The policy of Sinicization extends here as well, though with a sharper edge. In Tibetan areas, it is not only belief that is being regulated, but identity itself. Language restrictions in schools, the expansion of state-run boarding systems, and the promotion of Mandarin over Tibetan are seen by critics as part of a broader effort to integrate Tibetan society into a uniform national framework.
Religious authority has also become a contested ground. Beijing asserts control over the recognition of reincarnated lamas, including the future successor to the 14th Dalai Lama, a move widely rejected by Tibetans in exile. The disappearance of the 11th Panchen Lama, recognized by the Dalai Lama but not by the Chinese government, remains one of the most cited examples of state intervention in Tibetan religious life.
The parallels with the treatment of independent churches are clear. In both cases, religious structures that operate outside direct state authority are either absorbed, reshaped, or dismantled. Leadership is monitored or replaced, teachings are filtered, and communities are reorganized under frameworks that prioritize political loyalty.

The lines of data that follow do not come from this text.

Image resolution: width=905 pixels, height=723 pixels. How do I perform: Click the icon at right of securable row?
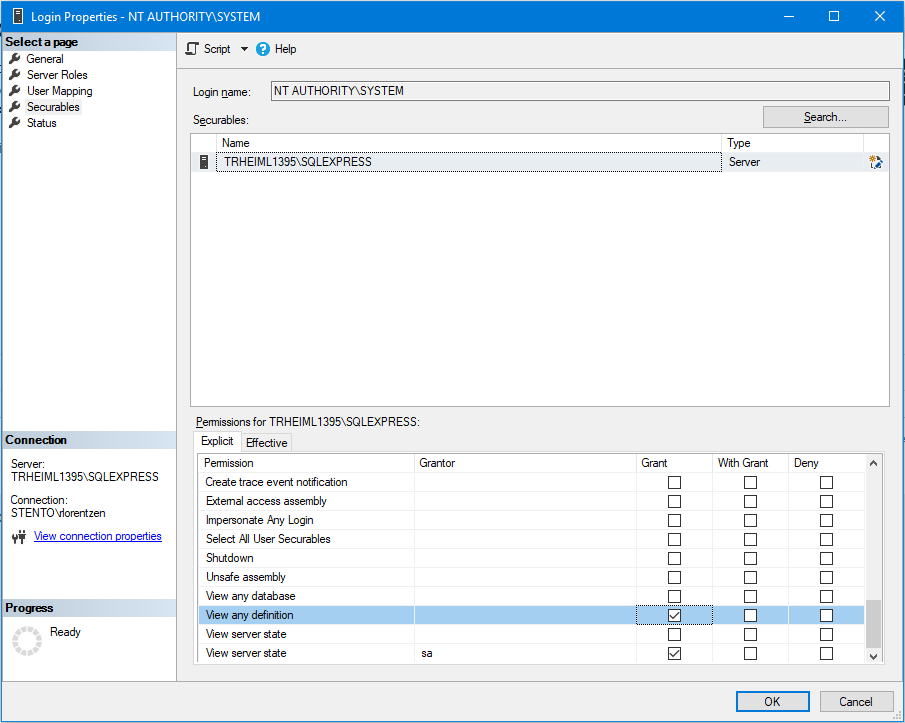pos(876,162)
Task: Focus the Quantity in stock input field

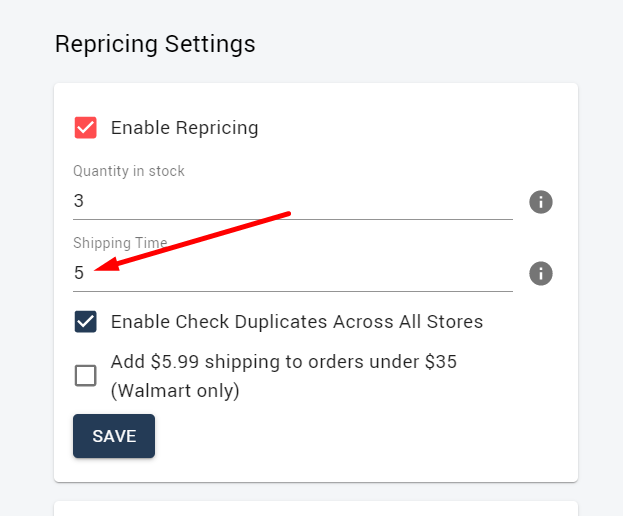Action: [x=293, y=201]
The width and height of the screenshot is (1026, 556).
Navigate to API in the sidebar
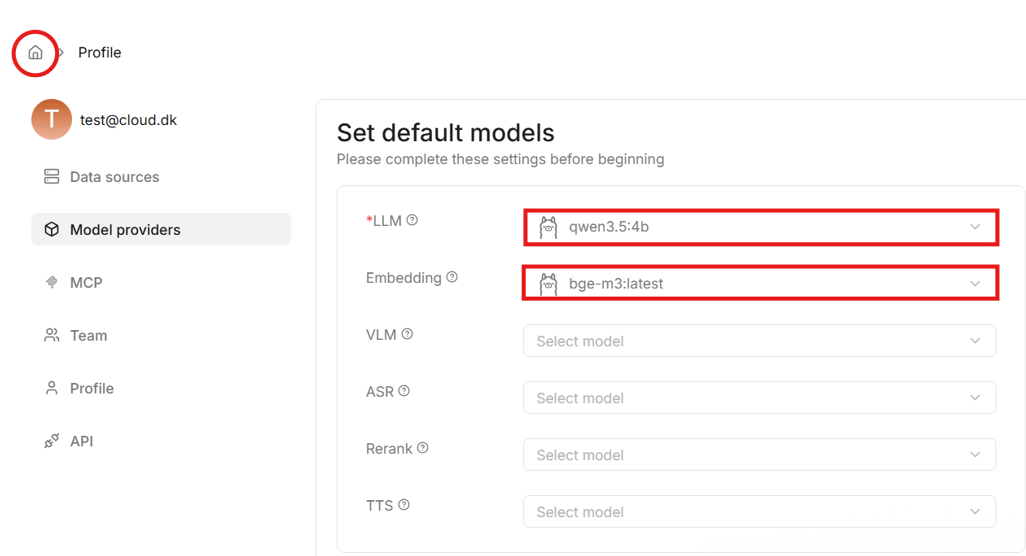pyautogui.click(x=81, y=441)
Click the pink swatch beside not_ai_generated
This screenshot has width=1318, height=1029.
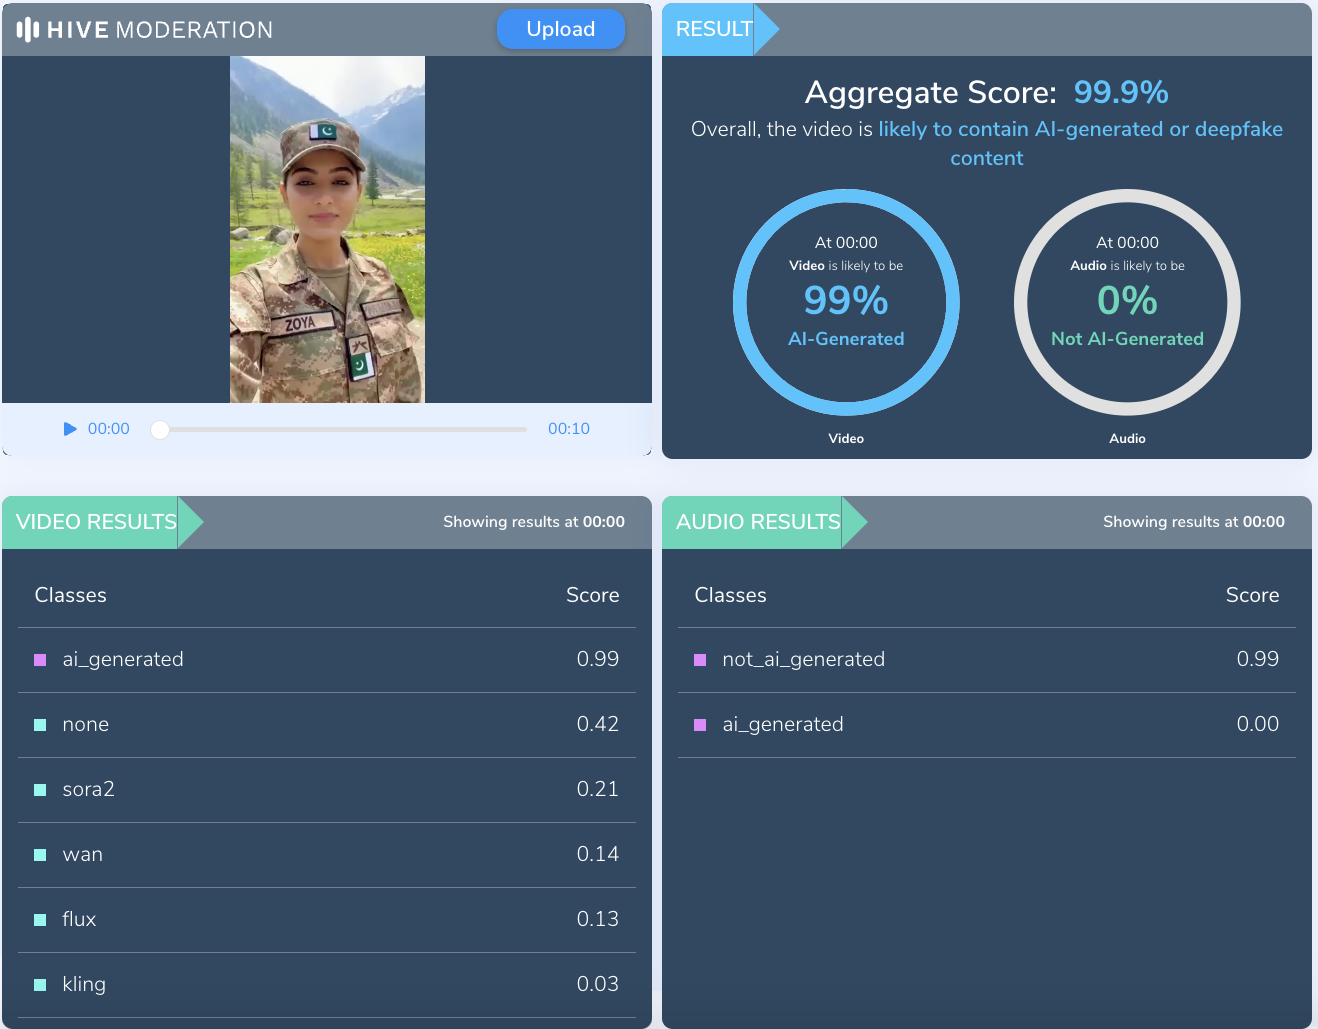coord(700,660)
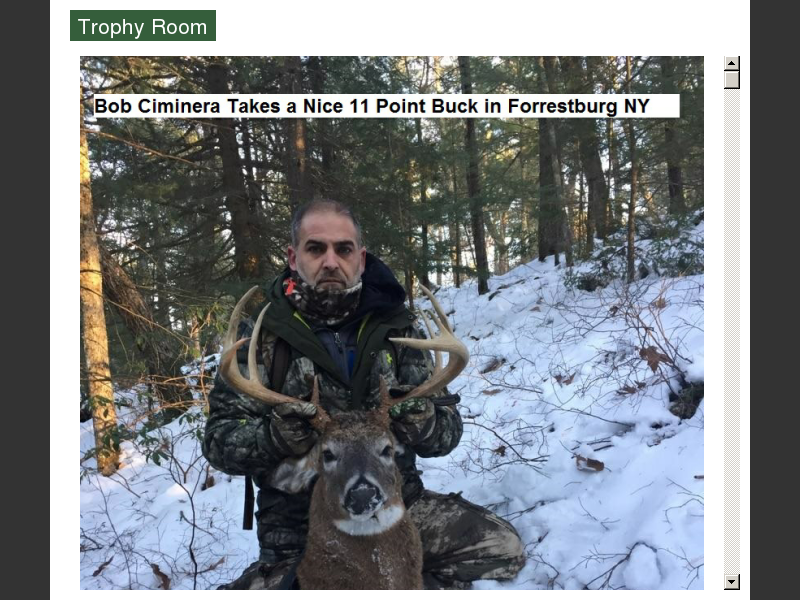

There are differences in context Christian house churches represent decentralized networks, while Tibetan Buddhism is deeply tied to cultural and historical identity but the underlying principle remains consistent. Religion, in the Chinese system, is not permitted to exist as an independent sphere. It must be managed, aligned, and ultimately subordinated to the state. The detention of Ezra Jin, then, is more than a single case. It is a reflection of a broader governance model one that treats faith not as a private conviction, but as a domain to be administered.